Flash-forward 47 years (jeezus) and I’m doing background research for my review of the 2019 Moore biopic, Dolemite Is My Name. I was surprised to learn from the film that Moore’s rhyming style was not 100% “original”, after all. Rather, it was rooted in an African-American oral tradition called “toasting” (not to be confused with “Here’s to your health!”). I came across this enlightening 2004 University at Buffalo news release:

“Get Your Ass in the Water and Swim Like Me: Narrative Poetry From Black Oral Tradition,” a book collected and compiled by SUNY Distinguished Professor Bruce Jackson of the University at Buffalo, is back for a second go ’round. […]

The book collects a popular form of African-American literature and folk poetry known as “toasts.” For 30 years, it carried the reputation of a “stone cold classic,” mightily praised by critics, cultural historians, musicians, poets and general-interest readers alike. The book includes a new CD of Jackson’s original field recording of the toasts in the book.

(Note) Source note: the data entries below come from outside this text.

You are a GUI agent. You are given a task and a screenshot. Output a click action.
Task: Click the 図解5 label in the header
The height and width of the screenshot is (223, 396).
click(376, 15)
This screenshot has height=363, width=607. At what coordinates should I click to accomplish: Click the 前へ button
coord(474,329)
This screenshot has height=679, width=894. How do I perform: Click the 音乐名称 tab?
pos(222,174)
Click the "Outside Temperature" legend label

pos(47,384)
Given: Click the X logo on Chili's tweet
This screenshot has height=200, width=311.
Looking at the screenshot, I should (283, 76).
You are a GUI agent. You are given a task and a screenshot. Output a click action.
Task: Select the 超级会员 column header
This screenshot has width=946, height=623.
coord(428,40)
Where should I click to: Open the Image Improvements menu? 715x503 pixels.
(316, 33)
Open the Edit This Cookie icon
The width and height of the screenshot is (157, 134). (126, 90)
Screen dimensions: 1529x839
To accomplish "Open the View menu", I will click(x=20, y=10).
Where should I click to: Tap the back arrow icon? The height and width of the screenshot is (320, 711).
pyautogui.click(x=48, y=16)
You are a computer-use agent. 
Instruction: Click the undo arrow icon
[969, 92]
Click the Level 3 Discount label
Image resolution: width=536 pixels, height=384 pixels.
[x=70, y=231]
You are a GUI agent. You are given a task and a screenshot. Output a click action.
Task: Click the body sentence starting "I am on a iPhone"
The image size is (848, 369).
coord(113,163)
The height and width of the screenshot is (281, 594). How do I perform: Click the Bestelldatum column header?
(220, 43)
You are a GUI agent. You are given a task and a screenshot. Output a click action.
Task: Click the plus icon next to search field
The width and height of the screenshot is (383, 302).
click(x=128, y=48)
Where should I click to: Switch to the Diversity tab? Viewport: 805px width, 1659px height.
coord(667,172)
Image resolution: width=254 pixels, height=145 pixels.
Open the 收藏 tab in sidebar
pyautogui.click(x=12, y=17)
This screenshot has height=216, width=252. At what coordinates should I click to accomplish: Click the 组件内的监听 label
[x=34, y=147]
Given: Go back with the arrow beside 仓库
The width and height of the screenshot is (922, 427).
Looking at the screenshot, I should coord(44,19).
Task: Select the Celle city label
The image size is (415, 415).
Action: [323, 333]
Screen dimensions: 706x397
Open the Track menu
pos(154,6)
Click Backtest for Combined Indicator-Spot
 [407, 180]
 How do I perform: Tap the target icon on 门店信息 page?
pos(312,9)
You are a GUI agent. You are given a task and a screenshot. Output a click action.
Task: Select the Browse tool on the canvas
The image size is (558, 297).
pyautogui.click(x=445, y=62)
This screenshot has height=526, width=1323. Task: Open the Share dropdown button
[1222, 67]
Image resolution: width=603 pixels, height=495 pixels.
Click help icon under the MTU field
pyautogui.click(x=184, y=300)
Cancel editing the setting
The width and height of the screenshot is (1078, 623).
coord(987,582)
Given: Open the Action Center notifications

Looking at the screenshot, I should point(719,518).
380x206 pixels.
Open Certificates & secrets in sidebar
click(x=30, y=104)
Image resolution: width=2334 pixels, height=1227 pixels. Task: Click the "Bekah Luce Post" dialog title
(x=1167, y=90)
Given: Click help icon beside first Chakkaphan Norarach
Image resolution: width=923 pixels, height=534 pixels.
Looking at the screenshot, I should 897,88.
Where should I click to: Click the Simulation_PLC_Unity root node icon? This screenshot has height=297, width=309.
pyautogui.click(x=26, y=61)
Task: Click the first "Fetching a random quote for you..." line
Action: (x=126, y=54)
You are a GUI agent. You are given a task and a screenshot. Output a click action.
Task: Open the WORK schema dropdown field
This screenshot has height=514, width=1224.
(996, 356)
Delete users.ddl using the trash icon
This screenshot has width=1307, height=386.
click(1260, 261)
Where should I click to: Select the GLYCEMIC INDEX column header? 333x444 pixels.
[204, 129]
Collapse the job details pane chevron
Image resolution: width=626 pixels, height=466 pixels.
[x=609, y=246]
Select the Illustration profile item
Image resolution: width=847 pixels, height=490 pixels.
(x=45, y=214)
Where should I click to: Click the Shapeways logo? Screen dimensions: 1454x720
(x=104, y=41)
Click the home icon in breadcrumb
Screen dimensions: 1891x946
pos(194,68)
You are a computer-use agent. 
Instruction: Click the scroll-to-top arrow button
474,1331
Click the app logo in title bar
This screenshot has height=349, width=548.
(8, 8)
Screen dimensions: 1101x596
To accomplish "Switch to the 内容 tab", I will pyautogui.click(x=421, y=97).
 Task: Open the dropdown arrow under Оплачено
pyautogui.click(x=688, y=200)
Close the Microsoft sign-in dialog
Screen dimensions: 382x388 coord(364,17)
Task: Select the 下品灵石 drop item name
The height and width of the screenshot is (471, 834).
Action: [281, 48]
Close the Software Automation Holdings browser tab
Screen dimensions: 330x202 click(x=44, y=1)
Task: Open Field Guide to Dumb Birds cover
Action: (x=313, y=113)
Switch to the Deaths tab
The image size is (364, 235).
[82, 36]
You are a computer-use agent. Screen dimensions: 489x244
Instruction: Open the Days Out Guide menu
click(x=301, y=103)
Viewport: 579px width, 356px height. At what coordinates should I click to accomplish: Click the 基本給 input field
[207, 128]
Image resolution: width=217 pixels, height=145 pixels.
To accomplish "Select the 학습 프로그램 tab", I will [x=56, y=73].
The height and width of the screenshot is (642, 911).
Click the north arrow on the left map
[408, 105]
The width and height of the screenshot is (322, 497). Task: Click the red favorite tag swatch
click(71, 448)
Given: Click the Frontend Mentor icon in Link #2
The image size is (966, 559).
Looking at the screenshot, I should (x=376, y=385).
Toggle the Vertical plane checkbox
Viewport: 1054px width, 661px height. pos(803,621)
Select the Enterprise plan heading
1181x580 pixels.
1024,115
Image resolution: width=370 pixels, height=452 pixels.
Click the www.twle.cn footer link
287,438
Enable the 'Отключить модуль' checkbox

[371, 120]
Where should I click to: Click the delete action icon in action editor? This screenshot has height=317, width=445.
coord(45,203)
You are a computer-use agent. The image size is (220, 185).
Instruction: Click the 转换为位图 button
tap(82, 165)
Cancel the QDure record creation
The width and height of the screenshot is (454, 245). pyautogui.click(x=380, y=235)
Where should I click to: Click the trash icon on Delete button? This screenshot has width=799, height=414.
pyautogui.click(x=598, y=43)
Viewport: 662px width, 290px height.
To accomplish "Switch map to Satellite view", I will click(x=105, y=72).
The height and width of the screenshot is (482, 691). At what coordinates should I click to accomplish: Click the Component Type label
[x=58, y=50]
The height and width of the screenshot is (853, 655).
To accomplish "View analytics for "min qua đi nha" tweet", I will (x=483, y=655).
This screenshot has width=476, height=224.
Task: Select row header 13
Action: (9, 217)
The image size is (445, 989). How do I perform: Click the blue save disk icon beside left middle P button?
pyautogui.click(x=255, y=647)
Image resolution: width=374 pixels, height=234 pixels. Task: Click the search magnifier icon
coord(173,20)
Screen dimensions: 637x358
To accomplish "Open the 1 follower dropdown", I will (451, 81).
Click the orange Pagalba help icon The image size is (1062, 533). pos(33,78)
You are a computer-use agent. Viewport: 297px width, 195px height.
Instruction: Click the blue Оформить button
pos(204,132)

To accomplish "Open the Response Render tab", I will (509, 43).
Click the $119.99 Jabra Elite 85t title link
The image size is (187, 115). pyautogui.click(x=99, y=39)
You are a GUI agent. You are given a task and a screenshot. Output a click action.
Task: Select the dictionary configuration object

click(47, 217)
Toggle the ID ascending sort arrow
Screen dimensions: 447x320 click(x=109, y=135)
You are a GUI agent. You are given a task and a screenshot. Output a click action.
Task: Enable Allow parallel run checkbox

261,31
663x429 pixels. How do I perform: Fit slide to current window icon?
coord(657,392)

“Toasts are just one aspect of a rich tradition of verbal arts in black culture,” Jackson says. “Public performance of rhyming verse has ancient African roots. And we see it now in rap and hip-hop, which are a mix of African American, Caribbean and several other traditions.

“Toasts are the starting point for rap,” he says, “both in the poetry itself and the way it was used and performed in public situations. As the novelist and former Buffalonian Ishmael Reed says, if you want to understand rap and hip-hop, you’ve got to understand toasts.”

The toasts featured in the book, says Jackson, come from various sources, including street corners, barber shops, bars and jails — “places young men hang around without much to do.”

Although Jackson says the stories told in these works can be personal and intimate — and he has heard blues lyrics and Robert Service poems recited as toasts — they generally celebrate a number of folkloric figures from African-American culture like “Stackolee,” the famed bad man said to have murdered a guy over a Stetson hat […]

Hmm. After reading that, I dug deeper. The first documented reference to a song called “Stack-a-Lee” (by “Prof. Charlie Lee, the piano-thumper”) was in the Kansas City Leavenworth Herald in 1897. Robert Service published “The Shooting of Dan McGrew” in 1907. I don’t hold a degree in ethnomusicology or poetry, but it does raise a tantalizing possibility that Service, like Rudy Ray Moore, could have been inspired by traditional African-American toasts (all I have to do is tell the truth …and no one ever believes me).

Not that the subject of Robert Service (or his poems) ever arises in Dolemite Is My Name (running concurrently in theaters and on Netflix), but the film does impart everything you ever wanted to know (but were afraid to ask) about the late cult comedian and filmmaker.

The film was a labor of love for producer/star Eddie Murphy, who has been pitching a Moore biopic to studios for decades. Repeatedly thwarted by the reticence of studio execs to green-light a project about a relatively obscure entertainer, Murphy persisted until Netflix gave a nod. This adds nice symmetry to the film; as it mirrors Moore’s own perseverance.

Directed by Craig Brewer ( Hustle & Flow, Black Snake Moan) and co-written by Scott Alexander and Larry Karaszewski, the film depicts how Moore (Murphy), a struggling middle-aged musician and standup eking out a living working at a Hollywood record store and moonlighting as a nightclub MC, found the “hook” that brought him notoriety.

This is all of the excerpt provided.